Suhum Municipal Assembly is one of the thirty-three districts in the Eastern Region, Ghana. Originally, it was formerly part of the then-larger Suhum-Kraboa-Coaltar District in 1988, which was created from the former Suhum-Kraboa-Coaltar District Council, until the southern part of the district was split off to create Ayensuano District on 28 June 2012; thus, the remaining part has been renamed as Suhum Municipal Assembly, which was also elevated into municipal district assembly status in that same year. The municipality is located in the southern part of the Eastern Region and has Suhum as its capital town. The population of the Suhum Municipal Assembly as of December 2024 is 123,100.

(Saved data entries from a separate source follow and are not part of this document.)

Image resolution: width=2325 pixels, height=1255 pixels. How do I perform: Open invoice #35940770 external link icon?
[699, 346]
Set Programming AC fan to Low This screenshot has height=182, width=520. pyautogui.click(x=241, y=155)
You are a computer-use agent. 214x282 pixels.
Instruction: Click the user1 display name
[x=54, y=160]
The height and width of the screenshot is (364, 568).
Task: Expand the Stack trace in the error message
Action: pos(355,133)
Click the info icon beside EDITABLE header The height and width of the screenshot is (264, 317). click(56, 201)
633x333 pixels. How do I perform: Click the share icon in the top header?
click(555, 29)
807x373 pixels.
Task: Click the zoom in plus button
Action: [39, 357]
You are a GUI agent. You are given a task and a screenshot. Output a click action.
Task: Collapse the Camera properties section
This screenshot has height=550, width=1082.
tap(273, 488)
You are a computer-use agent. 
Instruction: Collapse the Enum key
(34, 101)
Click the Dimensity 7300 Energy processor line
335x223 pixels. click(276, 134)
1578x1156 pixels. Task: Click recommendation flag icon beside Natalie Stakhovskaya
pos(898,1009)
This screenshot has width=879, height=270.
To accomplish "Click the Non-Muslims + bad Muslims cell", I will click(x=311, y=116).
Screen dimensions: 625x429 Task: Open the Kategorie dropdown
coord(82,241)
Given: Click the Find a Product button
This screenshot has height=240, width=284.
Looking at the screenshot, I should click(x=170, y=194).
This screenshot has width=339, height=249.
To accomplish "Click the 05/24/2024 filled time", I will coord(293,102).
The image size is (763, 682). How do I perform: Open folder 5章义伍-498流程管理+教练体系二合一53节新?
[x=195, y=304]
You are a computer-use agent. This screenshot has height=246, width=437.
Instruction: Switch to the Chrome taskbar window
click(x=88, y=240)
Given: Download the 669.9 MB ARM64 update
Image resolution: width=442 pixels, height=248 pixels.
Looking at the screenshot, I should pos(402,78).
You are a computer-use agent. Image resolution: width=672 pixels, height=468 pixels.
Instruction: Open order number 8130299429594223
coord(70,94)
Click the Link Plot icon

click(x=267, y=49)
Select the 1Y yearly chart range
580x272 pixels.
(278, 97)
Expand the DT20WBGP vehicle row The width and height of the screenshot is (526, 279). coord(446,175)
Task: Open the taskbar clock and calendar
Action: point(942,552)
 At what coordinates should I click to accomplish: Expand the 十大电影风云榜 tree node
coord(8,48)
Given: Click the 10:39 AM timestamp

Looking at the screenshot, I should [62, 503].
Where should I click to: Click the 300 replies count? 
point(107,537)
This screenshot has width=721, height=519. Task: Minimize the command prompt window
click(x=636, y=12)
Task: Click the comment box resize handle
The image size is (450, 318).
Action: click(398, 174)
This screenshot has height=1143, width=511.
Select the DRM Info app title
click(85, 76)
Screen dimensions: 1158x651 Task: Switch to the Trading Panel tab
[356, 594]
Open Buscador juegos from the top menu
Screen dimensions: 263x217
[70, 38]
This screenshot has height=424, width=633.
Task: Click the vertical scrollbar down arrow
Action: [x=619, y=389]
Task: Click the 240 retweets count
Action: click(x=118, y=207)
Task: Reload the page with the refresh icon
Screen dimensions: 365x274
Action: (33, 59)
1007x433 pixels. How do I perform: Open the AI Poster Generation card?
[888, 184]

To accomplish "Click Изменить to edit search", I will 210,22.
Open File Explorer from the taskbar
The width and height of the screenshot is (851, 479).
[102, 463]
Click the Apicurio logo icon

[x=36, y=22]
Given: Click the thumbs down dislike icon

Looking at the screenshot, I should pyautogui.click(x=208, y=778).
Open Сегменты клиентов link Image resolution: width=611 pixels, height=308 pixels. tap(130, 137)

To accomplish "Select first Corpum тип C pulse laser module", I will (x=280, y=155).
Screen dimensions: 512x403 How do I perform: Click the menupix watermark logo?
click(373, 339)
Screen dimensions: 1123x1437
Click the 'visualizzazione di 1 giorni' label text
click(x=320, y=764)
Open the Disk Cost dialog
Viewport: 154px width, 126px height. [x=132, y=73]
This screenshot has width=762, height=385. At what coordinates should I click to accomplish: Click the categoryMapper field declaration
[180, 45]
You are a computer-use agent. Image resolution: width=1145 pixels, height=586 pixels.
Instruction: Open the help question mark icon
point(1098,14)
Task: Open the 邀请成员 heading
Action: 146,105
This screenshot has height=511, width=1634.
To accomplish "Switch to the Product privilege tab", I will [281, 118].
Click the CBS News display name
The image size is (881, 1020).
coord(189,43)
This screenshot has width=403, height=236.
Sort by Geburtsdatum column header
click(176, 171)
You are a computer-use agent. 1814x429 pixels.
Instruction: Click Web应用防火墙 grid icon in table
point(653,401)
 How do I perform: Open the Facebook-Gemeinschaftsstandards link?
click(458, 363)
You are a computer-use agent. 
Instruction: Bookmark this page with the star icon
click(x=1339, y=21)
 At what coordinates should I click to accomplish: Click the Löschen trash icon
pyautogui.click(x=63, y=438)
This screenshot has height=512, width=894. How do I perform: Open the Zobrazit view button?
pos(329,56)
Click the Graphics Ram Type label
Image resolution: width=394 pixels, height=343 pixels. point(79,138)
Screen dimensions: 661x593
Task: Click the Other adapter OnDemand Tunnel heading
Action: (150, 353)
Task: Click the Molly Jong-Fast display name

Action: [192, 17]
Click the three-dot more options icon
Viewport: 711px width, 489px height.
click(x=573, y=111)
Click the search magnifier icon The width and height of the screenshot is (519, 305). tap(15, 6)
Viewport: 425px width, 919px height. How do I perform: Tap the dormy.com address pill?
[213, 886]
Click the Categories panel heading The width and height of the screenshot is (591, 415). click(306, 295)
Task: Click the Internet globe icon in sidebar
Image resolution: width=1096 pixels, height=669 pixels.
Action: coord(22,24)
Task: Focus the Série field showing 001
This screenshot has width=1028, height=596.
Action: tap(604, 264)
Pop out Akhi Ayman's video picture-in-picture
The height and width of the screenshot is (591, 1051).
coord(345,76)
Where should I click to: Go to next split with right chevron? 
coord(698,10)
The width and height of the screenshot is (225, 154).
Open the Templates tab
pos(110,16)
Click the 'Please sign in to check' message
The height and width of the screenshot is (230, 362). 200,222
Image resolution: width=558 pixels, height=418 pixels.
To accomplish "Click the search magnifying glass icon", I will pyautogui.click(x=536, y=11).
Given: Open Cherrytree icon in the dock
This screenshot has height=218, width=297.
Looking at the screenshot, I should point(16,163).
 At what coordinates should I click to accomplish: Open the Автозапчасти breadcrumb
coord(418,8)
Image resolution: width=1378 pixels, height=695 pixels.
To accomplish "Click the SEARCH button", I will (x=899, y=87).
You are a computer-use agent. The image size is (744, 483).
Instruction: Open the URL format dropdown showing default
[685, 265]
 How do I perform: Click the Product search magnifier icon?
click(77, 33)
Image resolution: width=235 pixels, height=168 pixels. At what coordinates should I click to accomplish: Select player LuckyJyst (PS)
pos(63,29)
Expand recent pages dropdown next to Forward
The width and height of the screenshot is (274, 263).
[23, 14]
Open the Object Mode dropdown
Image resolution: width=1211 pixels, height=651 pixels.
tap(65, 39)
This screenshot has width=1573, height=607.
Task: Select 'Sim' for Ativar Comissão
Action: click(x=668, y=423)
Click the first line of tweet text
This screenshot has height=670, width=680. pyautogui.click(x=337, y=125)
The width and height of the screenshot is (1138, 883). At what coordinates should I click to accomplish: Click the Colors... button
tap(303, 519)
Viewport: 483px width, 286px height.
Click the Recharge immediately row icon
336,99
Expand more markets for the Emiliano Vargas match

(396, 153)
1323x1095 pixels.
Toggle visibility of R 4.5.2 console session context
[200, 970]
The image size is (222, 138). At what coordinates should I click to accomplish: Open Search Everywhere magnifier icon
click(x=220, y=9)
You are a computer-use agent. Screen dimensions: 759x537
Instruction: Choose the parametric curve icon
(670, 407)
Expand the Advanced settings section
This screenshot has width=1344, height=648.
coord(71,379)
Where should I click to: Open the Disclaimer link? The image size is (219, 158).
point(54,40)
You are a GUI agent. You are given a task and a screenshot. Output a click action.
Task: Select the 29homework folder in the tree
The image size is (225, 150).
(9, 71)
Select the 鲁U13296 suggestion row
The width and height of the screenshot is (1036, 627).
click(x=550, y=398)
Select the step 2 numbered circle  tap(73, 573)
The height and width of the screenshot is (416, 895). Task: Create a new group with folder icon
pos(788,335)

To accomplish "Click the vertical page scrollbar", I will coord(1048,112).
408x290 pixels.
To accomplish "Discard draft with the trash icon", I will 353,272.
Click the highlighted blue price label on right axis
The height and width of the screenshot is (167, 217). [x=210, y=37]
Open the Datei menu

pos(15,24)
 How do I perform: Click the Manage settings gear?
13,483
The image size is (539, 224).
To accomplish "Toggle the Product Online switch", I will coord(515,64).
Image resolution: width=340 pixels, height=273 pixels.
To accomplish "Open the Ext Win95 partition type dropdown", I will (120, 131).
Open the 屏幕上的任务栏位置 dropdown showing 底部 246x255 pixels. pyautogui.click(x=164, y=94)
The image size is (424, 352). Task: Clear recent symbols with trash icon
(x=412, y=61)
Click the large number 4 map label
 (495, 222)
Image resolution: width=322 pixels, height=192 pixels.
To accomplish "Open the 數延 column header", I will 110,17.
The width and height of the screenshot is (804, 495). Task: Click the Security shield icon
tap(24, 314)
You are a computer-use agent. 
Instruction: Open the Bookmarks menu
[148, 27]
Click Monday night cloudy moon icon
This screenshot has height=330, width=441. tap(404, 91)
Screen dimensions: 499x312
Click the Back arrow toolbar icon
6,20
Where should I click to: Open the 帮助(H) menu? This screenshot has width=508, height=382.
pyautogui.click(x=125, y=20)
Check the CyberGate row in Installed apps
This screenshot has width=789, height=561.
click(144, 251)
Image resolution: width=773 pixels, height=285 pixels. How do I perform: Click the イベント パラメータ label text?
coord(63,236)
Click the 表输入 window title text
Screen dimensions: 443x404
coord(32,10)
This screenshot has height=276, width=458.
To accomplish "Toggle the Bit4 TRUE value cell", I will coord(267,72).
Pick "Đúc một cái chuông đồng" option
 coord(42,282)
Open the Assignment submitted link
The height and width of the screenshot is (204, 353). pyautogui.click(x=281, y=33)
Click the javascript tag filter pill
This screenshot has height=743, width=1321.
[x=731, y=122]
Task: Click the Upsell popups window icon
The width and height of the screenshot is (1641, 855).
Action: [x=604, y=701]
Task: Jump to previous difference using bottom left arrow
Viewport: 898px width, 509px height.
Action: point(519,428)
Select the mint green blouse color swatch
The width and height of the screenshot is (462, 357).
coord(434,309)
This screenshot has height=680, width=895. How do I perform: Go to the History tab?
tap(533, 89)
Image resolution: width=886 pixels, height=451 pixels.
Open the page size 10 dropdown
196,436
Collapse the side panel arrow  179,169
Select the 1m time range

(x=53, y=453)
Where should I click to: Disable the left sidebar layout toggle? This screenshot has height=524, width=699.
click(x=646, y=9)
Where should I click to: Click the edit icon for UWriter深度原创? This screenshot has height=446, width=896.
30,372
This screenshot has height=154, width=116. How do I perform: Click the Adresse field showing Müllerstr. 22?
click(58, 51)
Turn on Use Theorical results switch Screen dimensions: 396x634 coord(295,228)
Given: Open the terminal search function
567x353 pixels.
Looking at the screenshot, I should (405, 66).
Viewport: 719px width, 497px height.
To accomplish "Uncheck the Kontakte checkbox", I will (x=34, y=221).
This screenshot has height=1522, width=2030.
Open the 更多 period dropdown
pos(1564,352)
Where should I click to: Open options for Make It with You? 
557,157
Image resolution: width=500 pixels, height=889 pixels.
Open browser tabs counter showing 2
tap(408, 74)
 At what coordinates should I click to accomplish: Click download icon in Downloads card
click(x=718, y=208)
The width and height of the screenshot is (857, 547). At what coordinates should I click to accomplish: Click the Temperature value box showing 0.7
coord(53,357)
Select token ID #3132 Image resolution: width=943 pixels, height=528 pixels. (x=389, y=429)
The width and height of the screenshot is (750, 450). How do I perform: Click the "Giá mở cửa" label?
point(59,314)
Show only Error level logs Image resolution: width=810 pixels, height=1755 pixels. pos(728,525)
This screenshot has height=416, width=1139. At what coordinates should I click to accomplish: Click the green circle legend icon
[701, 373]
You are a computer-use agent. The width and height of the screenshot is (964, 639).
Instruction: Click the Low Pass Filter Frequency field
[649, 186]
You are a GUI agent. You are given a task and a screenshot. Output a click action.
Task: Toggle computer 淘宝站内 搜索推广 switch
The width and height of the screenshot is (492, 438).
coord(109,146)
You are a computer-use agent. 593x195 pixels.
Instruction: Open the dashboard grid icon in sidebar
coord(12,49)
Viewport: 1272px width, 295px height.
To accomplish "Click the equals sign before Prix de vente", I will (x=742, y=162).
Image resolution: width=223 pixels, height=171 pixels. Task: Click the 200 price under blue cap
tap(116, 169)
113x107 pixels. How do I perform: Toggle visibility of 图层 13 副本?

The Chief Executive Officer of Suhum as of January 7, 2025, was Margaret Darko. The current Municipal Chief Executive is Hon. Lydia Ohenewaa.

==Boundaries==
The Suhum Municipal District is one of the 261 districts in Ghana's parliament. The Suhum Municipality is located in the south-central part of the Eastern Region of Ghana and covers a land area of about three hundred and fifty-eight square kilometres (358km2). It shares common boundaries with Ayensuano District in the south-west, Akuapem North in the South-east, New Juaben North in the North-east and Akim Abuakwa South in the North-west.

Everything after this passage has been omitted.